Preparation for a capital project on a museum can be a daunting prospect and it is sometimes difficult to visualise the development from start to finish. What are your aspirations? How do you obtain sufficient funds for the project? How can gallery space be used more economically? How do you do all of this whilst remaining within your budget?
It is absolutely fundamental to bring an experienced quantity surveyor on board to relieve you of the burden of these questions.
Your funder will require an estimate of costs for your project. When applying for funding, it is essential that you can discuss your project with the case officer and structure your application to suit the funder’s current priorities and criteria. A much stronger bid can be submitted if you have a qualified cost manager on board to give a more robust estimate of project costs.
A good quantity surveyor can, by utilising benchmarking data from previous similar projects, work out a very close estimate of project costs even before any architect drawings have been put to paper. A comprehensive discussion of your aspirations is usually enough to get started, along with functional content (i.e. m² and the type of build).
At the same time, your project should be treated as individual. For example, you may like to incorporate unique energy saving technologies, which are outside the benchmarking capacity.
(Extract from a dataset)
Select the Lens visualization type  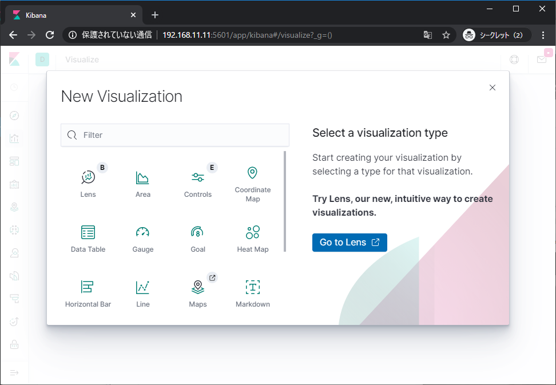pos(88,182)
In this instance, your quantity surveyor can research the best specialist suppliers for you and calculate which elements of your project require these costs to be allocated.
How do you select the most appropriate architect? If you have ever opted for the cheapest wine on a menu only to wince in regret at your first sip, you will understand that the cheapest project team is not necessarily the best value. If you buy cheap, you buy twice!
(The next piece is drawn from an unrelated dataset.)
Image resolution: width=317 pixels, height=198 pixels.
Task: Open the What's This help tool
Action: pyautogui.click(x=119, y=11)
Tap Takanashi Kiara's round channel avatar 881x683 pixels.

For a quick and efficient procurement process your quantity surveyor will assist with one of three options: selection via a framework, a design competition, or tender process. Quality should be equally, or ideally more, important than price.
Your idea has to be affordable. Understandably, there is a desire for your museum to stand out from the crowd, to attract a more diverse audience, to increase footfall. The design must attract attention. However, your costs will spiral out of control halfway through if your ambitious design aspirations exceed your budget. A cost advisor, completely independent of design, and by way of a Cost Plan, is in a position to challenge expensive design proposals and suggest more economical, but equally attractive, options.
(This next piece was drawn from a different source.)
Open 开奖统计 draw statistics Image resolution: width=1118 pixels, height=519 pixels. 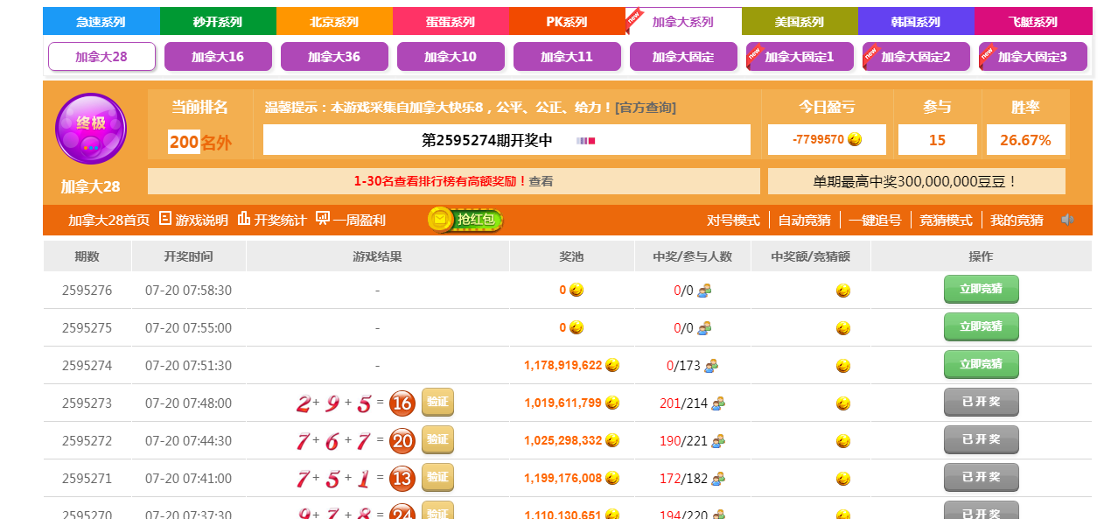[271, 220]
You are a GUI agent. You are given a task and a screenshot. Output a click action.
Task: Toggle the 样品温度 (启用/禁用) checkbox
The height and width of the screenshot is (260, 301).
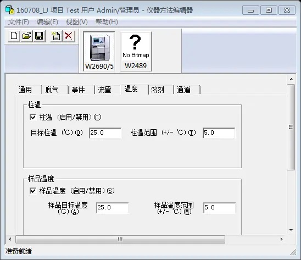coord(33,191)
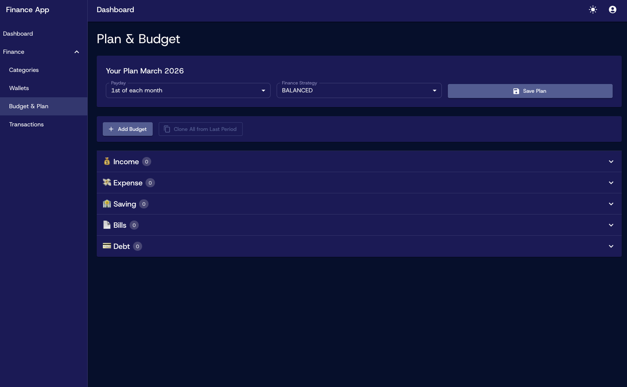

A good relationship between designer and quantity surveyor is key. A diligent surveyor is advantageous to the architect, as it will prevent having to redesign unaffordable plans at a later stage which will be expensive and time-consuming.
Working in close collaboration with the architect, the quantity surveyor can ensure that, as the design develops, it is in line with the Cost Plan. They can also ensure that the use of space is the most cost effective and best for future income generation. For example, could the design be altered to create additional event space, wedding ceremonies, or extra restaurant space?
Risks can incur cost or delay to the project if not mitigated. Your quantity surveyor should be able to draw up a Risk Register with all potential risks to the project, their mitigation measures and allocation for responsibility of each. Without generating a proper contingency fund within the budget, you could find yourself spending all your money plastering over cracks.
Your programme will dictate cash flow. It is crucial that you have a visual programme of how long the project will take at each stage; at funding, planning, statutory approval, design, procurement, construction and fit-out stages, the speed of spend needs to be accurately calculated for each period and monitored. This will also help to create a robust funder report.
Appropriate cost allocation is vital and a cost manager will ensure that you do not run out of money. You wouldn’t want to spend too much of your budget on foundation work and then have nothing left to fit-out your swanky new exhibition space with cool lighting.
When selecting a contractor, the procurement process can be very time-consuming and difficult to manage alongside a museum director’s day job. A contractor needs to have the right skills and experience to suit your project. Is the company financially secure enough to handle your project? If the value of your project makes up three quarters of their turnover, then you will be in trouble if the contractor suffers any financial difficulties.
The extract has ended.